**WORK TO BE COMPLETED**
Copy the Maya Green biography text from "When COVID-19 became" to "the West Side.", changing "testing center" to "testing site".

BEGIN DOCUMENT TEXT

- Education: Alabama A&M University, BS in Biology; University of Illinois College of Medicine, Chicago’s MD/MPH program;
- Occupation: Chief Medical Officer at Howard Brown Health
- Known for: Founder of HIV Real Talk

= Maya Green =

Maya Green is the Chief Medical Officer at Chicago’s Howard Brown Health and the founder of HIV Real Talk which is a community based HIV screening and prevention program. Green was an educator, in both private and public schools, before getting her medical training. She also serves on the AMA-LGBT Medical Advisory Committee.

When COVID-19 became a major issue in the black and brown communities of Chicago, she established the first testing center in South Side, Chicago followed by one on the West Side.

==Biography==
She grew up in Chatam, which is now called Roseland. She attended Whitney Young High School but was let go a year early due to her grades and behavior. She finished at a Christian school called Liberty Temple.

Green graduated from Alabama A&M University with a Bachelor of Science degree in biology before going on to the University of Illinois College of Medicine in Chicago’s MD/MPH program. She did her family medicine residency at Jackson Memorial Hospital in Miami and completed a HIV Medicine Fellowship at the Rush University Medical Center/HIV Medicine Association.

==Recognition==
In 2022, Green was inducted into the Chicago LGBT Hall of Fame. Other awards include Crain’s Chicago Business’ Notable Healthcare Hero as well as the Chicago Defender's Women of Excellence 2021 Award.

END DOCUMENT TEXT
BEGIN RECORD EXCERPTS

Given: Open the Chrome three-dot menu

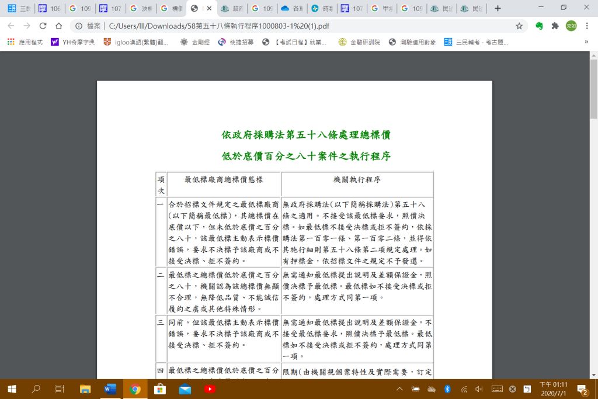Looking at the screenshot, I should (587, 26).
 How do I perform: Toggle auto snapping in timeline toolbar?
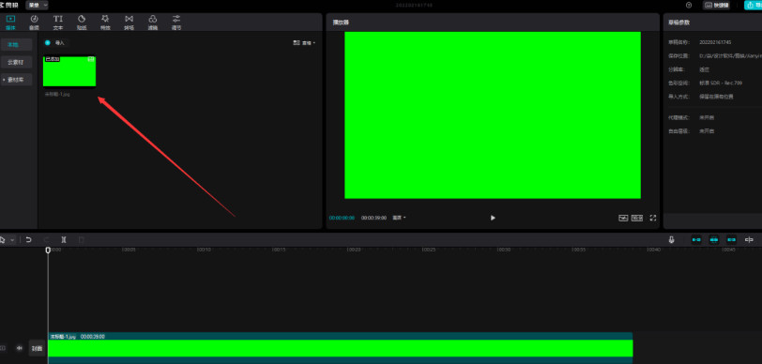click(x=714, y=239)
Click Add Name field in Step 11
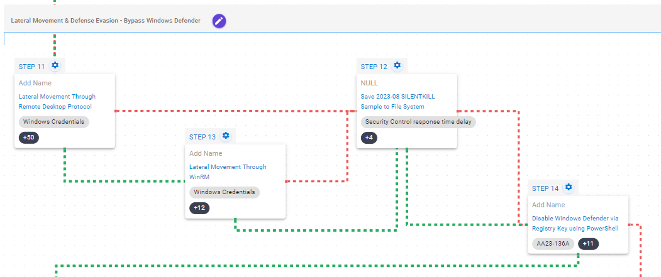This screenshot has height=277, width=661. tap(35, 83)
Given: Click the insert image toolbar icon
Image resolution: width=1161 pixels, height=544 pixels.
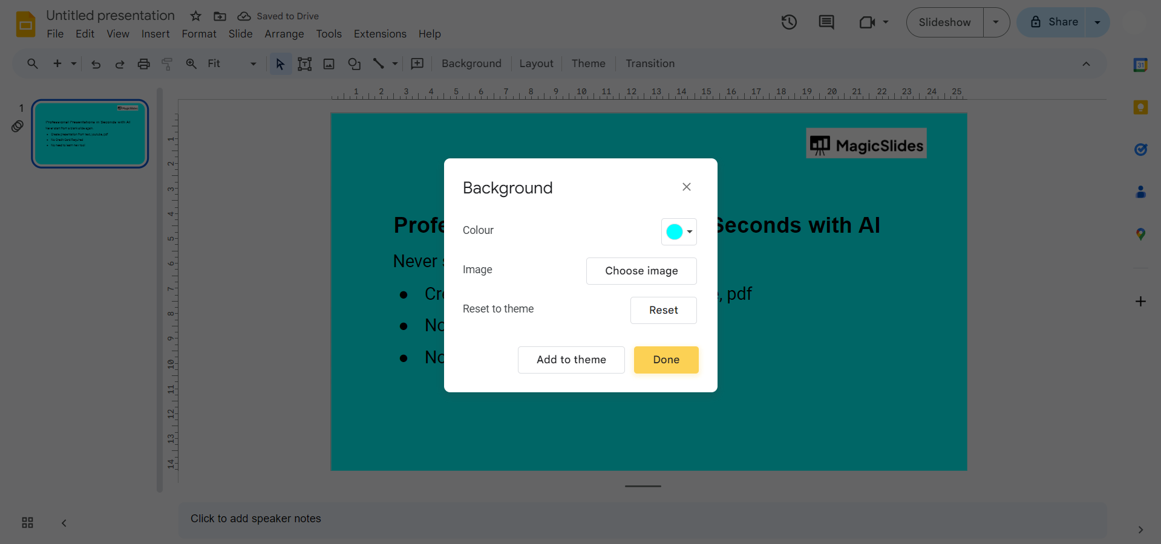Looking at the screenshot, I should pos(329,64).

END RECORD EXCERPTS

**WRITTEN ANSWER**
When COVID-19 became a major issue in the black and brown communities of Chicago, she established the first testing site in South Side, Chicago followed by one on the West Side.